URGENT BRAIN CT SCAN 36 HOURS AFTER THE FALL
On the morning of 14 February Sheila suffered a massive drop in her GCS level from 14/15 to 5/15 and began bleeding from her mouth and nose. The hospital then performed an urgent brain CT scan more than 36 hours after the fall. The scan showed a massive haemorrhage caused by the fall and the neurosurgeons advised that nothing could now be done for her. The family were informed of the poor prognosis and Sheila died that evening. The post mortem report confirmed the cause of death as head injury.
Mr Ronald Acott, husband of the deceased, and his daughter, Mrs Nicola Davies, instructed Lucie Prothero, associate in the clinical negligence team at Penningtons Manches LLP and David Juckes of Hailsham Chambers to represent them. In the interim, the Maidstone and Tunbridge Wells NHS Trust carried out its own internal investigation.
FAMILY BELIEVES HER DEATH WAS AVOIDABLE
Commenting after the inquest, Nicola Davies said: “Mum suffered a terrible fall when she was under the care of the hospital which I believe should never have happened if she had been properly looked after.
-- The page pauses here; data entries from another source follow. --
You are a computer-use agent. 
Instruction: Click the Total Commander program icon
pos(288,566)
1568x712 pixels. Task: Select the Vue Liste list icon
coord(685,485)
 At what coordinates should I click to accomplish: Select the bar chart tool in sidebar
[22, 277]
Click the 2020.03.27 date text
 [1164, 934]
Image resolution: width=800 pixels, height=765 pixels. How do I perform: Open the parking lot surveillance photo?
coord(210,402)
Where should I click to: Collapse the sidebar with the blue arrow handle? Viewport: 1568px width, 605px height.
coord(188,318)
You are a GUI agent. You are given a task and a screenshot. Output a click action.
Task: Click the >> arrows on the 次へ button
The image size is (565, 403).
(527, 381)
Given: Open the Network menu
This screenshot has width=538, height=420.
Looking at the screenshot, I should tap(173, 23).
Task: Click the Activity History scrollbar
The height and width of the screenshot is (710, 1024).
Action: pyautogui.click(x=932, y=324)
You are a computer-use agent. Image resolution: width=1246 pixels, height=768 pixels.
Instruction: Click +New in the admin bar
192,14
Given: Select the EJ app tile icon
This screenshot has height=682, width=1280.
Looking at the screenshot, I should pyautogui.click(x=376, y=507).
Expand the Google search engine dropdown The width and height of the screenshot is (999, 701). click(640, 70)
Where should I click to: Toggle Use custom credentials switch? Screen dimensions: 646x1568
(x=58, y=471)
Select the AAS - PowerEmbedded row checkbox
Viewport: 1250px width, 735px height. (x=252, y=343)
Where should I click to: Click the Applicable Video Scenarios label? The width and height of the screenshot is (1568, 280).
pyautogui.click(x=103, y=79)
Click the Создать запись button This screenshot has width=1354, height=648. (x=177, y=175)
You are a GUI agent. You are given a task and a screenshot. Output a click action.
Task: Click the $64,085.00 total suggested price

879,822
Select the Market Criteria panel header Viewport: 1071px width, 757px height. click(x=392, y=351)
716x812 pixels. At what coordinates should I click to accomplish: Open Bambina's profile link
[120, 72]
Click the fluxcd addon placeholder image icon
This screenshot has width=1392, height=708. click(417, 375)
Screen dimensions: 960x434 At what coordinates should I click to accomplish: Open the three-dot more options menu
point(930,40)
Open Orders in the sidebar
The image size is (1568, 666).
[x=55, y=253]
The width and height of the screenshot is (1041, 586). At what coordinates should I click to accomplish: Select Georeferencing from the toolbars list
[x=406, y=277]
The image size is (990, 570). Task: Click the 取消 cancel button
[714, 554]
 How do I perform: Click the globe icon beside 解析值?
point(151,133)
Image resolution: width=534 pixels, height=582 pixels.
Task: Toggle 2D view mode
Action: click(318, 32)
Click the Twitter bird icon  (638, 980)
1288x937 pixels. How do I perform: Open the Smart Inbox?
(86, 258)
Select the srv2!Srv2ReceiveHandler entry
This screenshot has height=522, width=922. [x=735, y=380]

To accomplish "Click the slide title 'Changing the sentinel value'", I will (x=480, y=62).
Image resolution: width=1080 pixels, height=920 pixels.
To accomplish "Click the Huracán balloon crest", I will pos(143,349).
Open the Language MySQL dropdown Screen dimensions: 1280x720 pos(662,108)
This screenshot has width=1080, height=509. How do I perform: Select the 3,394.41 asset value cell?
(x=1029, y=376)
Since Mum died, we have wanted to understand how she came to suffer such a serious fall when she was in hospital and whether it could or should have been avoided.
“Losing Mum has been devastating for the whole family and we hope that what happened to her will raise awareness and improve hospital standards, particularly regarding patients’ risk of falls, so that other families are spared the ordeal that we have been through.”
Lucie Prothero commented: “Sheila Acott’s death was a shocking event for the family. No-one ever anticipates that a loved one will suffer a fatal injury while in the care of a hospital. Ronald and Nicola have long been concerned about how Sheila was looked after at the hospital and needed to know how she came to fall and suffer such a significant injury and why the hospital did not act sooner to check for a brain injury and take appropriate action. The inquest has enabled them to get a better understanding of what happened and how her injuries were sustained.
“Sheila was a vulnerable patient who was unable to mobilise independently without a walking frame and usually needed the assistance of one other person. Despite this, according to the nursing staff, she was permitted to mobilise at night unaided and unsupervised and then left standing at the nurses’ station without any support or a walking frame.
“The family are understandably concerned as to whether the fall would have been avoided if Sheila had been given an appropriate standard of care. To compound matters, the family are concerned that the sad course of events could have been prevented if Sheila was given a CT head scan sooner.”
Lucie Prothero continued: “The coroner found that a falls risk assessment, manual handling assessment and falls care plan had either been partially completed or not at all. During the 16 days that Sheila was an in-patient before her fall, at no time was the paperwork reviewed by either the ward manager or any of the nursing staff. This meant that the nurses were reliant on their own observations, own experience of Sheila, and verbal handover.
“The coroner learned through questioning the witnesses that the nursing staff were unaware that Sheila had been determined as being at high risk of falls. The coroner was satisfied that, had the nursing staff known of Sheila’s high risk of falls, on the balance of probabilities, her fall would have been avoided.
“The coroner highlighted the importance of a proper and thorough serious incident investigation. She found that the serious incident report that had been compiled in Sheila’s case was misleading as it failed to identify that the appropriate falls prevention paperwork had not been completed. The trust has promised the family a revised serious incident report which was appreciated.